Exploring the duality of structure and agency – the changing dependency paradigms of tourism development on the Swahili coast of Kenya and Zanzibar

Pages 773-791 | Received 07 Mar 2013, Accepted 07 Mar 2013, Published online: 03 Jun 2013
 

Abstract

This paper aims to challenge the often too simplistic North–South dependency paradigm frequently employed by academics criticising tourism as a tool for economic development. By focusing on tourism development along the Swahili coast of Kenya and Zanzibar, it highlights the changing structure and role of foreign investment and labour migration. However, rather than simply portraying Kenya as a victim of neo-colonialism, it details the changes to structures of ‘power’ and at the same time explores the influence of Kenyan investors and labourers on neighbouring Zanzibar. Using the structuralist tradition, it details tourism investment and labour flows on the Swahili coast of Kenya and Zanzibar from the 1960s to the present day.

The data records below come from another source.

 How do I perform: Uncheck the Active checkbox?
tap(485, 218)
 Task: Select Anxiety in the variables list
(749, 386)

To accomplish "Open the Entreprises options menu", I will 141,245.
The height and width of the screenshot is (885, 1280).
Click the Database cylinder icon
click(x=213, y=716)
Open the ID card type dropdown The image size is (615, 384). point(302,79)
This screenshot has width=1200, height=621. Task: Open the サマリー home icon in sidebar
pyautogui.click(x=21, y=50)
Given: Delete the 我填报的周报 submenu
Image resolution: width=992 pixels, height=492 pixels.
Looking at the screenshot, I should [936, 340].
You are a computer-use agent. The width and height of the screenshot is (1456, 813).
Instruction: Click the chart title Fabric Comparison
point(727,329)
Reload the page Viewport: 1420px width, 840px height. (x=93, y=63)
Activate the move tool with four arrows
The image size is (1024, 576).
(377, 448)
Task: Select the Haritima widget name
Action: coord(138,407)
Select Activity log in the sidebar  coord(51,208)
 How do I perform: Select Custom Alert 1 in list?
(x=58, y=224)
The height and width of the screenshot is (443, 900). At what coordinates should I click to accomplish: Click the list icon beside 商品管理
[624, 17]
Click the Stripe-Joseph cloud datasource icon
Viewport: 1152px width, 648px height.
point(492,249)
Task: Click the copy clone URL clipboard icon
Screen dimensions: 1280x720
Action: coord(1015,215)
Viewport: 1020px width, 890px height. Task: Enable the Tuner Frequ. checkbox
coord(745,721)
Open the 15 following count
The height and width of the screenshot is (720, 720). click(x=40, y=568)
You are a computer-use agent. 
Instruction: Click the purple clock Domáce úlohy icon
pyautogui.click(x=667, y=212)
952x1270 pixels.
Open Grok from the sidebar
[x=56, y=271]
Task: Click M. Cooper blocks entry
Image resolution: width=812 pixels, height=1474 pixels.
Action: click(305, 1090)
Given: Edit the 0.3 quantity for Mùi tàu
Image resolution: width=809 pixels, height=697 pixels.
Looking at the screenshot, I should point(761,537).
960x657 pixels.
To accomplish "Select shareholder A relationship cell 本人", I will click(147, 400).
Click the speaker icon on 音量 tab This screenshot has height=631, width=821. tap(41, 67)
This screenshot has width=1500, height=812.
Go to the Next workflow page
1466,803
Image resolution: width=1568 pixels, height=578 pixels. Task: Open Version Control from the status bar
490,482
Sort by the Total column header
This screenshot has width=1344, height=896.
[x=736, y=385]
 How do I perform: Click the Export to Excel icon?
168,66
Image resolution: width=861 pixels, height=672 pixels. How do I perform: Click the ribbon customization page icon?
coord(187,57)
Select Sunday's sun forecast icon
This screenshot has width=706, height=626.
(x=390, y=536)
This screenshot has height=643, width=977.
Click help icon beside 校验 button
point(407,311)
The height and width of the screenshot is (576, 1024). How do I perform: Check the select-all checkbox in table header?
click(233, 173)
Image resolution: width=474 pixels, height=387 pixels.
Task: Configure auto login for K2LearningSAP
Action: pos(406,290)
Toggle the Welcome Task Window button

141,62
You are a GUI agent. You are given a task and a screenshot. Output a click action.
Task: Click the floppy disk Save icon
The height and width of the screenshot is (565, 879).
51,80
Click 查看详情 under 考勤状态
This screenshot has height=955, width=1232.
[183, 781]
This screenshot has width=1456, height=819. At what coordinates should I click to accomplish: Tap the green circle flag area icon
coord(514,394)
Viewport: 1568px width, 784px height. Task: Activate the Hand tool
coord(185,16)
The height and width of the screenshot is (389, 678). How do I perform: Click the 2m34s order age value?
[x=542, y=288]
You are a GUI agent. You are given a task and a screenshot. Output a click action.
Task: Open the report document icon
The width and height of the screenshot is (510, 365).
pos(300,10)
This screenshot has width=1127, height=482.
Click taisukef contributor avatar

Moving away from a purely structuralist account, this paper then discusses the accounts of tourism actors and how they have potentially contributed to the transformation of power structures in tourism development. It is argued that although people are not entirely free to choose their own actions, they are nonetheless the agency which reproduces the social structure and leads to social change. The aim of this paper is to show that the North–South control paradigm is far more complex, and it alludes to new semi periphery power centres that have developed within the South itself.